- **JOB**: Rewrite every entry below, changing "Where should I click to" to "Where do I click to" wherever it occurs and keeping everything else the same.
** Begin INPUT FOR THIS TASK **
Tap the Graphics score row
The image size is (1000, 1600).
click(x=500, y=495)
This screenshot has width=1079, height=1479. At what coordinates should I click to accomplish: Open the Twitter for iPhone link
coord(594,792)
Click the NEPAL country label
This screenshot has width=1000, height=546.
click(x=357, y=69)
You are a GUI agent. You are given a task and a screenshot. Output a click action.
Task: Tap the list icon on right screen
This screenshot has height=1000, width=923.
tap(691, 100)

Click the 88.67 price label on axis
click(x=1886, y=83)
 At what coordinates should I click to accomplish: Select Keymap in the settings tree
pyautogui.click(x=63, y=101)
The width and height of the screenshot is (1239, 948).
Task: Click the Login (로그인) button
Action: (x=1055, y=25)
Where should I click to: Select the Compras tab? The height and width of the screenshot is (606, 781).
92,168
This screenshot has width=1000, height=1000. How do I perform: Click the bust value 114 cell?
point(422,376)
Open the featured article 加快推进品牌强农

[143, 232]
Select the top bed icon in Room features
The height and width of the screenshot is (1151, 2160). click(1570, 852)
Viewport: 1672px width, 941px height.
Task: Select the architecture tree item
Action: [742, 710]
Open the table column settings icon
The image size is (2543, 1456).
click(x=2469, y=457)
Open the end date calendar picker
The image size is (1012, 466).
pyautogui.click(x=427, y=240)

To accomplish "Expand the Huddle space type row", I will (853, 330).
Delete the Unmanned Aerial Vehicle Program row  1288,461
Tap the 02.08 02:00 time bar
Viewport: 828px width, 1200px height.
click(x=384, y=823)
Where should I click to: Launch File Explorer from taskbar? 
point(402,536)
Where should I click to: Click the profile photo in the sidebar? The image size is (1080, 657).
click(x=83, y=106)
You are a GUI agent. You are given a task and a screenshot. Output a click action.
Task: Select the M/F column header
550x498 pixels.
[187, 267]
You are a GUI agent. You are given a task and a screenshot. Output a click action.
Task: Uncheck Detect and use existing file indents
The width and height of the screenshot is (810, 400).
** End INPUT FOR THIS TASK **
- **REPLY TO THE TASK**:
Tap the Graphics score row
The image size is (1000, 1600).
click(x=500, y=495)
This screenshot has width=1079, height=1479. At what coordinates should I click to accomplish: Open the Twitter for iPhone link
coord(594,792)
Click the NEPAL country label
This screenshot has width=1000, height=546.
click(x=357, y=69)
You are a GUI agent. You are given a task and a screenshot. Output a click action.
Task: Tap the list icon on right screen
This screenshot has height=1000, width=923.
tap(691, 100)

Click the 88.67 price label on axis
click(x=1886, y=83)
 At what coordinates should I click to accomplish: Select Keymap in the settings tree
pyautogui.click(x=63, y=101)
The width and height of the screenshot is (1239, 948).
Task: Click the Login (로그인) button
Action: (x=1055, y=25)
Where do I click to: Select the Compras tab? The height and width of the screenshot is (606, 781).
92,168
This screenshot has width=1000, height=1000. How do I perform: Click the bust value 114 cell?
point(422,376)
Open the featured article 加快推进品牌强农

[143, 232]
Select the top bed icon in Room features
The height and width of the screenshot is (1151, 2160). click(1570, 852)
Viewport: 1672px width, 941px height.
Task: Select the architecture tree item
Action: [742, 710]
Open the table column settings icon
The image size is (2543, 1456).
click(x=2469, y=457)
Open the end date calendar picker
The image size is (1012, 466).
pyautogui.click(x=427, y=240)

To accomplish "Expand the Huddle space type row", I will (853, 330).
Delete the Unmanned Aerial Vehicle Program row  1288,461
Tap the 02.08 02:00 time bar
Viewport: 828px width, 1200px height.
click(x=384, y=823)
Where do I click to: Launch File Explorer from taskbar? 
point(402,536)
Where do I click to: Click the profile photo in the sidebar? The image size is (1080, 657).
click(x=83, y=106)
You are a GUI agent. You are given a task and a screenshot. Output a click action.
Task: Select the M/F column header
550x498 pixels.
[187, 267]
You are a GUI agent. You are given a task and a screenshot. Output a click action.
Task: Uncheck Detect and use existing file indents
The width and height of the screenshot is (810, 400).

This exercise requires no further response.